---

## 💡 **Before You Start**  
In **data engineering**, generators are used because:  
- Data is often too large to fit in memory.  
- Lazy evaluation saves time and resources.  
- Clean code that behaves like a pipeline.

---

## 🏁 **Level 1: Beginner — Fundamental Generator Usage**  

---

### 🧑‍💻 **Q1: Generate Numbers 1 to N**

**Task:**  
Write a generator function `generate_numbers(n)` that yields numbers from `1` to `n` one by one.

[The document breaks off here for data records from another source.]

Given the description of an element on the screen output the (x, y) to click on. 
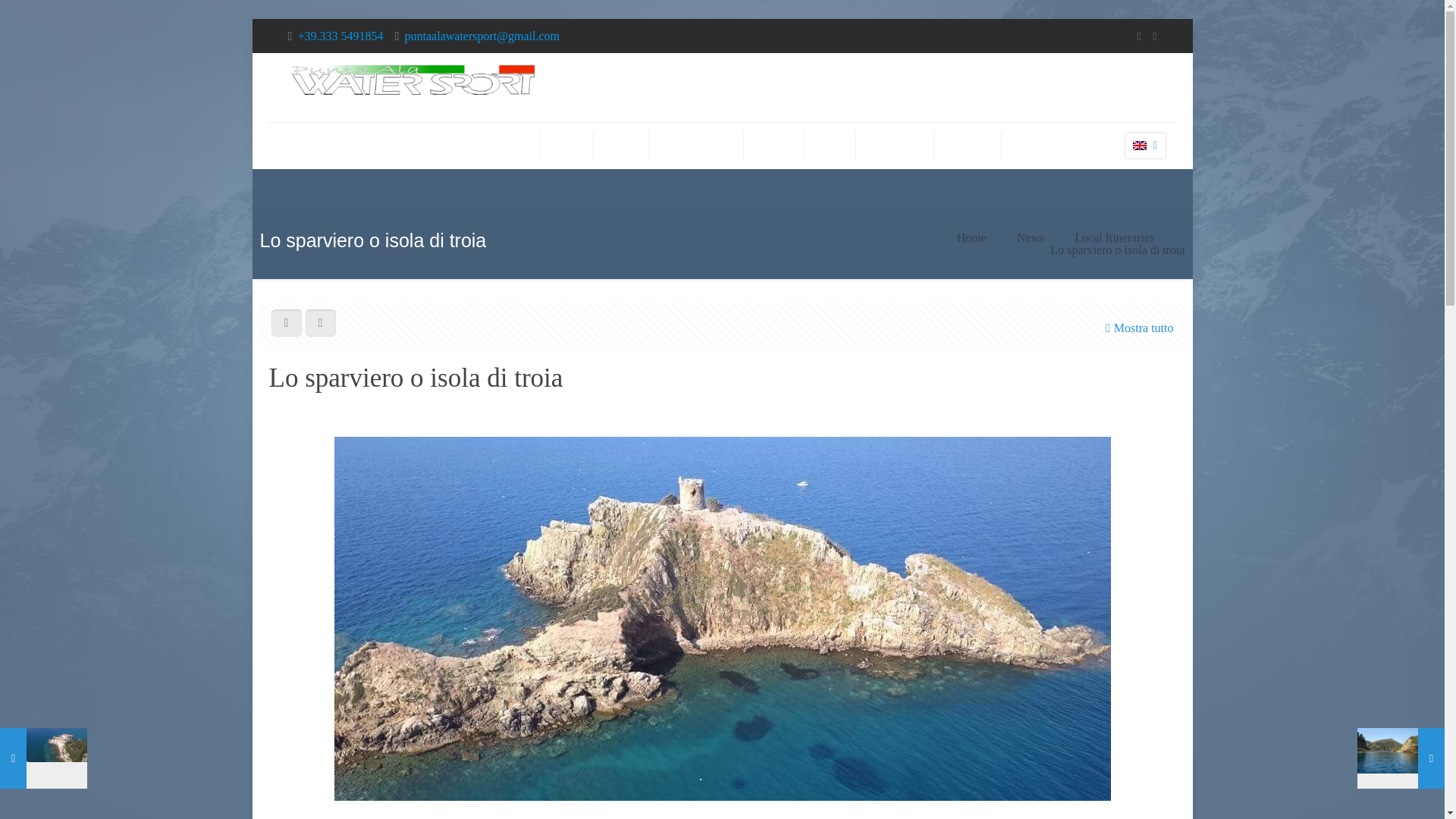
Contact us (967, 145)
Media (830, 145)
Home (515, 145)
Team building (895, 145)
Routes (621, 145)
Guided Excursions (696, 145)
WhatsApp (1138, 36)
News (1029, 237)
Rental (567, 145)
Punta Ala Water Sport (412, 87)
Given the description of an element on the screen output the (x, y) to click on. 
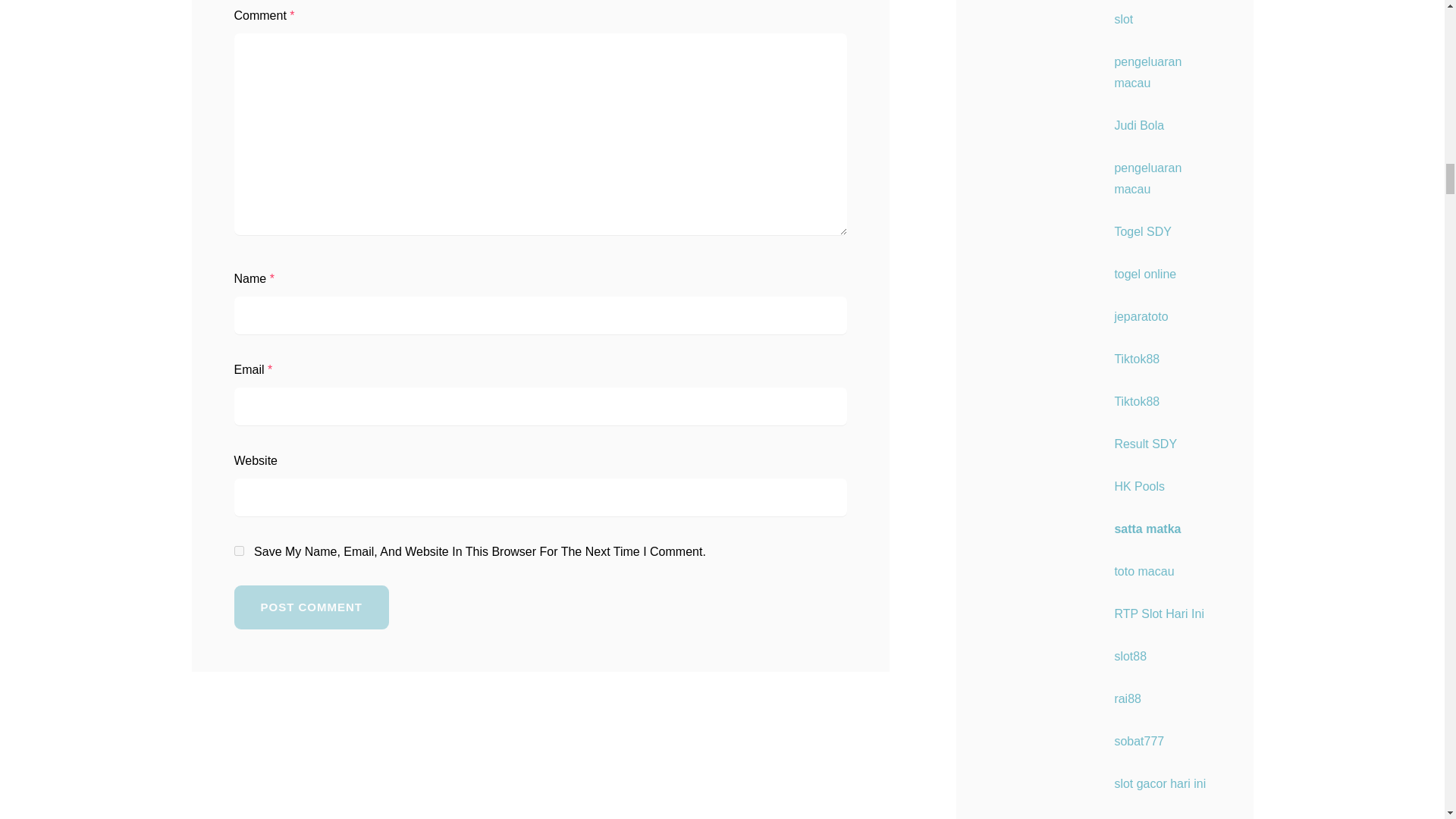
Post Comment (310, 606)
Post Comment (310, 606)
yes (237, 551)
Given the description of an element on the screen output the (x, y) to click on. 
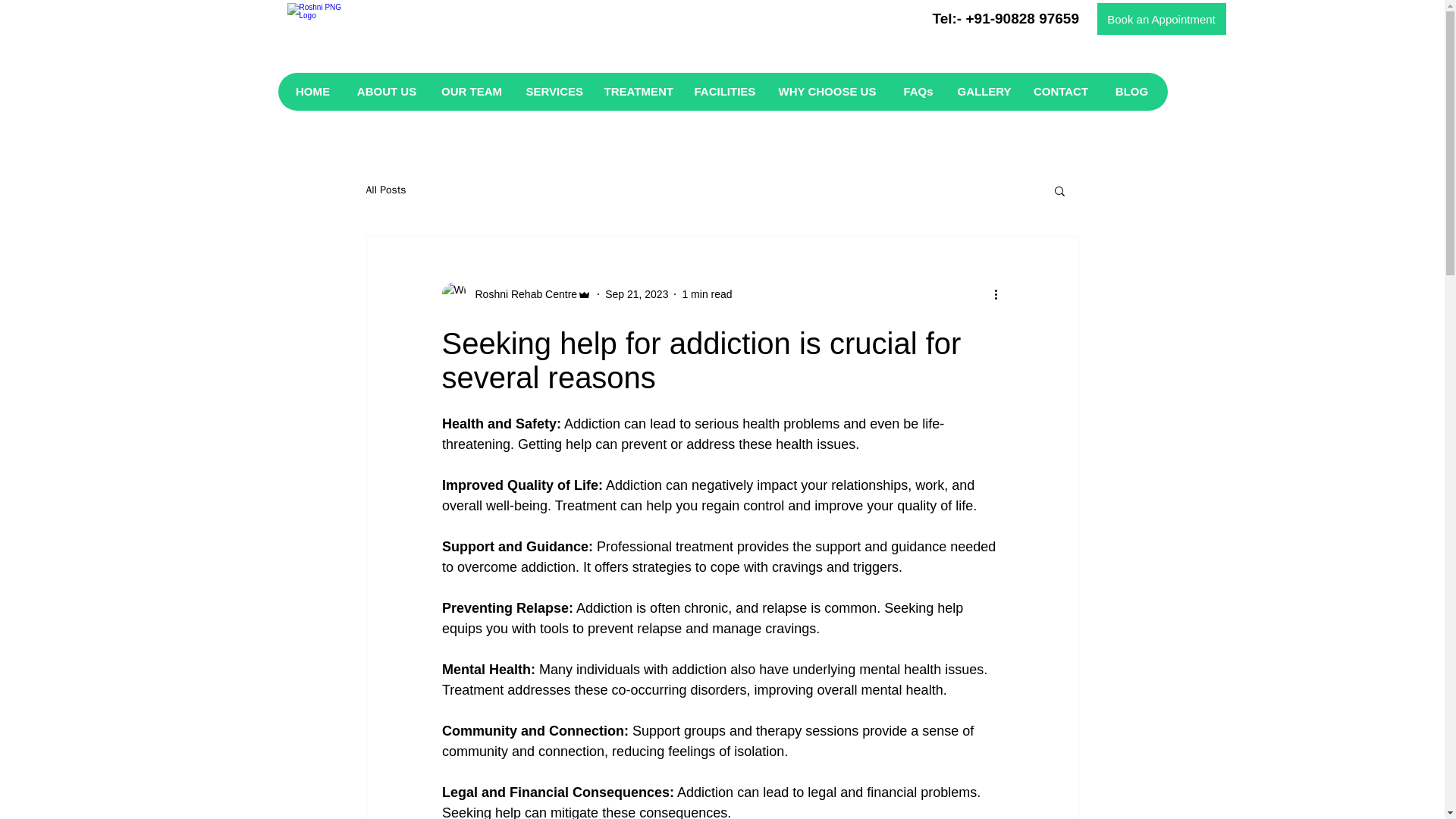
Roshni Rehab Centre (516, 293)
FACILITIES (722, 91)
ABOUT US (385, 91)
GALLERY (983, 91)
Roshni Rehab Centre (520, 294)
HOME (318, 91)
Book an Appointment (1160, 19)
1 min read (706, 294)
SERVICES (552, 91)
CONTACT (1060, 91)
WHY CHOOSE US (827, 91)
FAQs (916, 91)
All Posts (385, 190)
TREATMENT (637, 91)
Sep 21, 2023 (636, 294)
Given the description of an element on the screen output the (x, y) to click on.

💡 **Why:** This mirrors scenarios like streaming row IDs or sequential event timestamps.

**Example:**
```python
gen = generate_numbers(5)
print(list(gen))  # Output: [1, 2, 3, 4, 5]
```

---

### 🧑‍💻 **Q2: Infinite Even Number Stream**

**Task:**  
Create a generator `generate_even_numbers()` that produces an **infinite sequence of even numbers** starting from `2`. Stop iteration must be controlled from the consumer side.

💡 **Why:** Many data systems process streaming data with unknown size, and generators fit perfectly.

**Example:**
```python
gen = generate_even_numbers()
for _ in range(5):
    print(next(gen), end=' ')  # Output: 2 4 6 8 10
```

---

### 🧑‍💻 **Q3: Square Values of a List**

**Task:**  
Write a generator `square_numbers(lst)` that takes a list of numbers and lazily yields their squares.

💡 **Why:** Mimics data transformation pipelines — e.g., normalizing numerical fields.

**Example:**
```python
lst = [1, 2, 3, 4]
gen = square_numbers(lst)
print(list(gen))  # Output: [1, 4, 9, 16]
```

---

### 🧑‍💻 **Q4: Chunk a Large Dataset**

**Task:**  
Write a generator `chunker(iterable, chunk_size)` that splits large data into smaller chunks of size `chunk_size`.

💡 **Why:** Chunking is fundamental for batch processing — Snowflake, S3, GCS, Kafka all use this.

**Example:**
```python
lst = [1, 2, 3, 4, 5, 6, 7]
gen = chunker(lst, 3)
for chunk in gen:
    print(chunk)  # Output: [1,2,3], [4,5,6], [7]
```

---

### 🧑‍💻 **Q5: CSV Row Reader**

**Task:**  
Write a generator `read_csv(file_path)` that reads a CSV file line by line, yielding each row as a list.

💡 **Why:**  
When dealing with huge files like logs or transaction records, you never want to load the whole file into memory.

**Example:**
```python
# Suppose file content is:
# John,30,NY
# Alice,25,LA

gen = read_csv('users.csv')
print(next(gen))  # Output: ['John', '30', 'NY']
```

---

## ⚡️ **Level 2: Intermediate — Transformation & Filtering**

---

### 🧑‍💻 **Q6: Filter Positive Numbers**

**Task:**  
Write a generator `filter_positive_numbers(numbers)` that yields only **positive integers** from a given list.

💡 **Why:** Filtering raw data before further processing saves compute and network.

**Example:**
```python
lst = [-1, 4, -2, 5, 0]
gen = filter_positive_numbers(lst)
print(list(gen))  # Output: [4, 5]
```

---

### 🧑‍💻 **Q7: Paginated API Simulation**

**Task:**  
Create a generator `mock_api_paginator(data_list, page_size)` that yields one "page" at a time from a list.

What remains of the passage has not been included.